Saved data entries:
*** Block opens ***

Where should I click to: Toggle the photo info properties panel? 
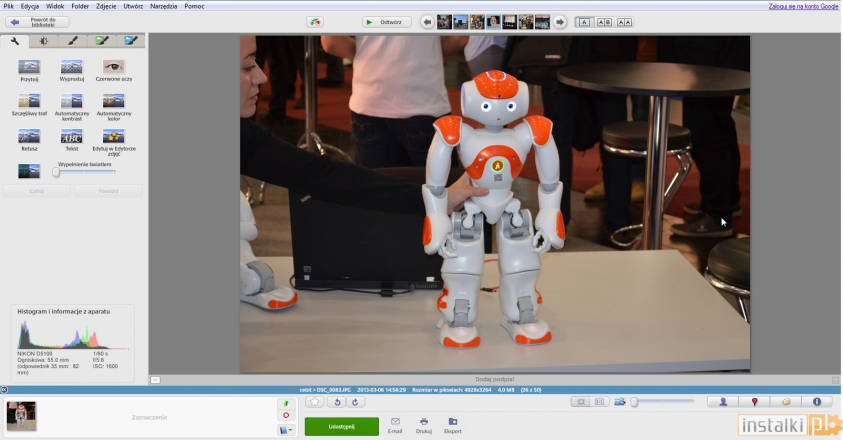tap(817, 402)
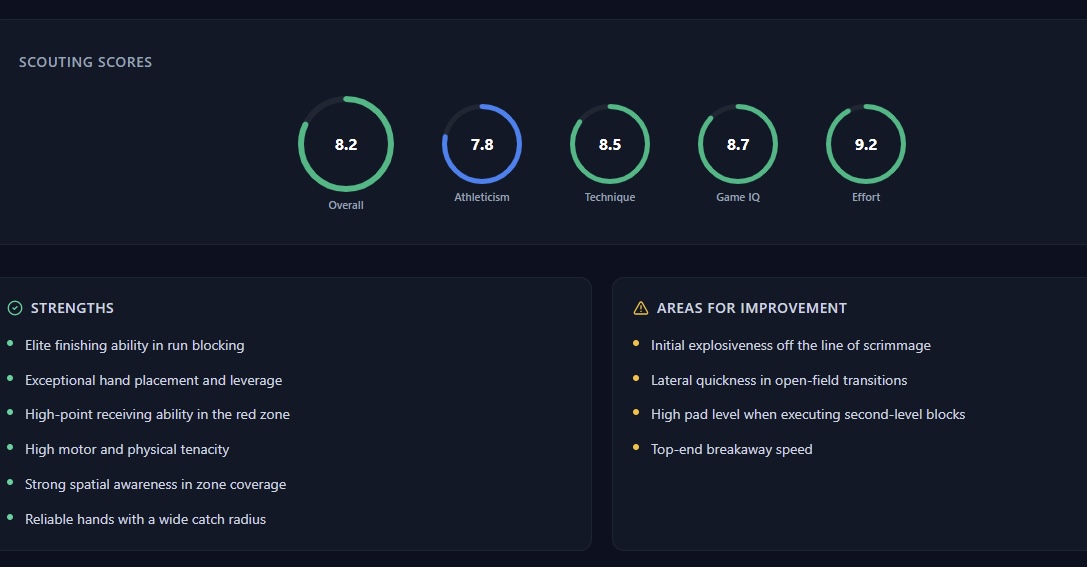Select the Game IQ 8.7 score gauge
Viewport: 1087px width, 567px height.
738,145
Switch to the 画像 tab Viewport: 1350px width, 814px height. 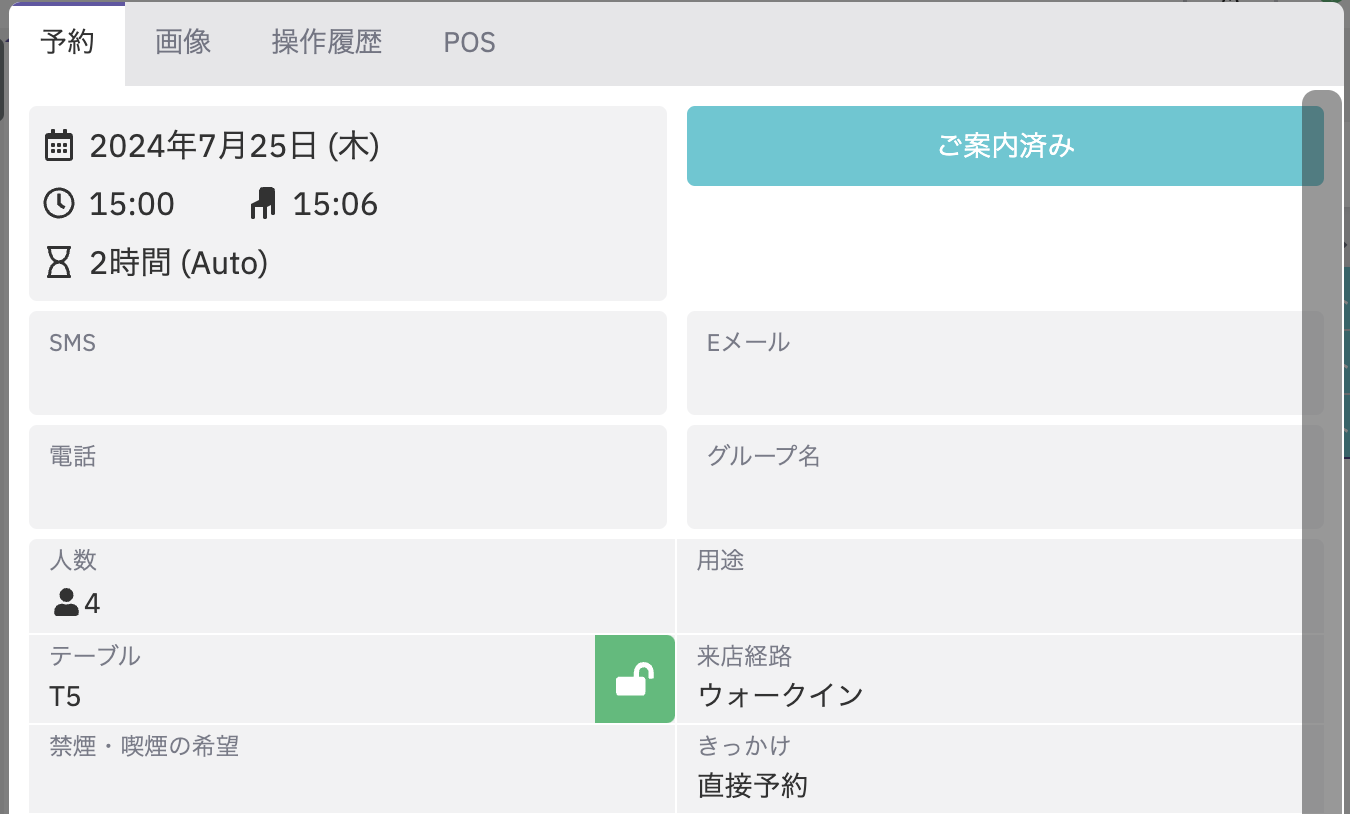pos(183,43)
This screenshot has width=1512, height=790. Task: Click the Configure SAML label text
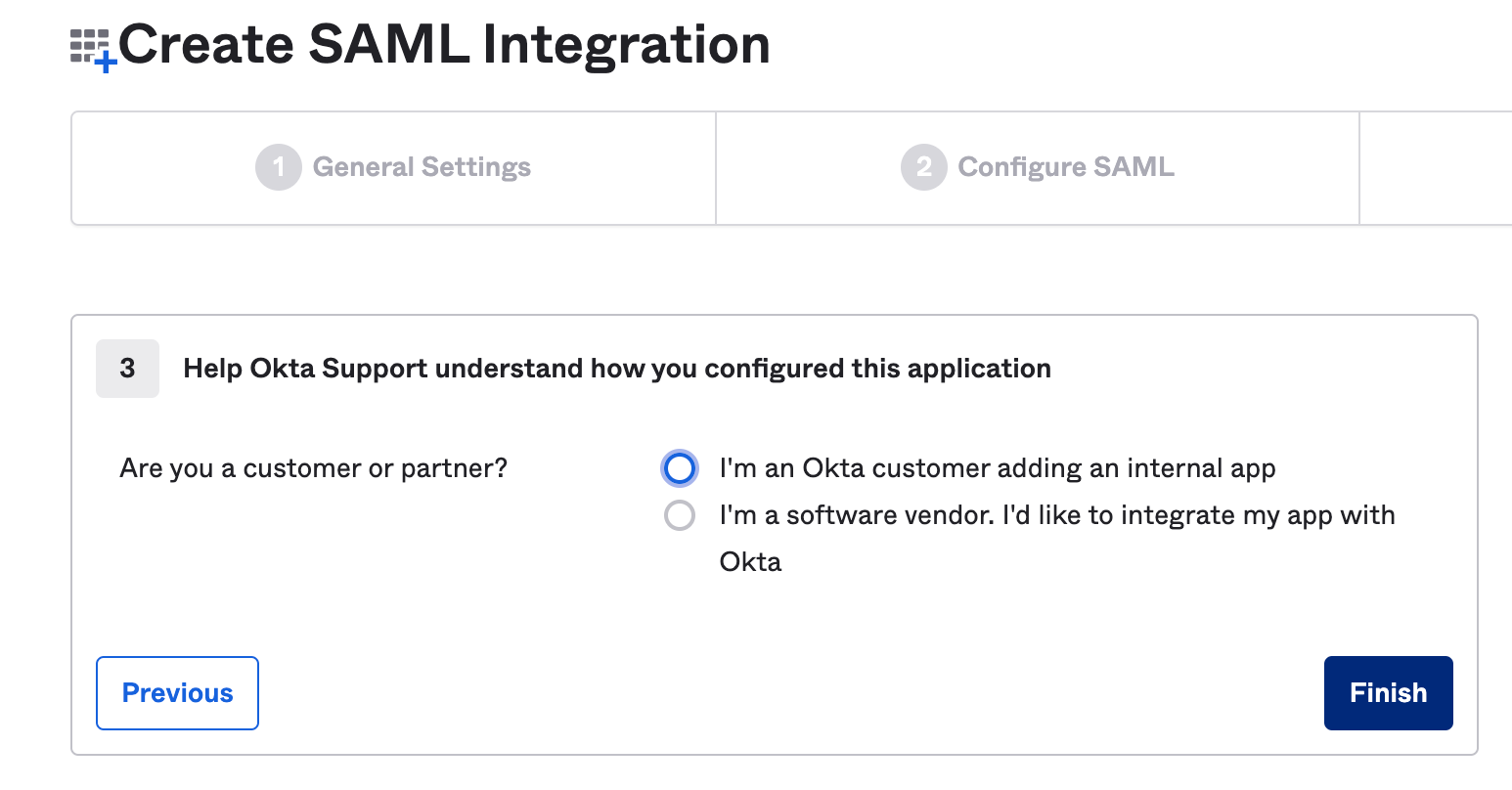(1066, 167)
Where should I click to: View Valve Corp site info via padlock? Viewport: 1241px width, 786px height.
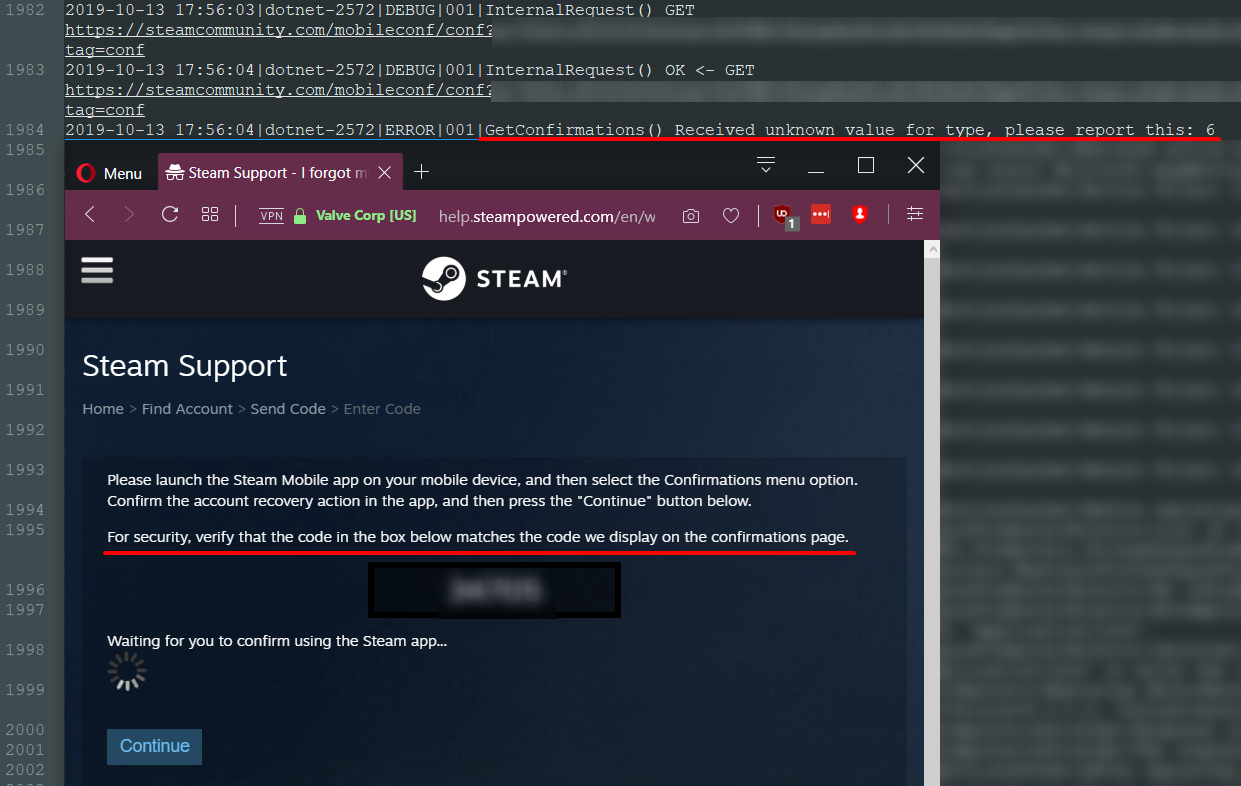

*** Block closes ***

§ What you will do
Nothing but the lines from the line containing "This screenshot has" through the end of the records belongs in the answer, written out exactly, both ends included, without pictures.

§ Reply to the exercise
This screenshot has width=1512, height=790. Task: Click the Configure SAML label text
(1066, 167)
Where should I click to: View Valve Corp site info via padlock? Viewport: 1241px width, 786px height.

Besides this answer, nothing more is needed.